PROBLEM →
Starting at the first line and ending at the last, output the data exactly.

LISTED ENTRIES →
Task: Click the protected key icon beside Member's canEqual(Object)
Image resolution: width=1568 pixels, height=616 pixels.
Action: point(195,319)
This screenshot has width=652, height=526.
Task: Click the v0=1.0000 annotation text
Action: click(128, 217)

RESPONSE →
Task: Click the protected key icon beside Member's canEqual(Object)
Image resolution: width=1568 pixels, height=616 pixels.
Action: point(195,319)
This screenshot has width=652, height=526.
Task: Click the v0=1.0000 annotation text
Action: click(128, 217)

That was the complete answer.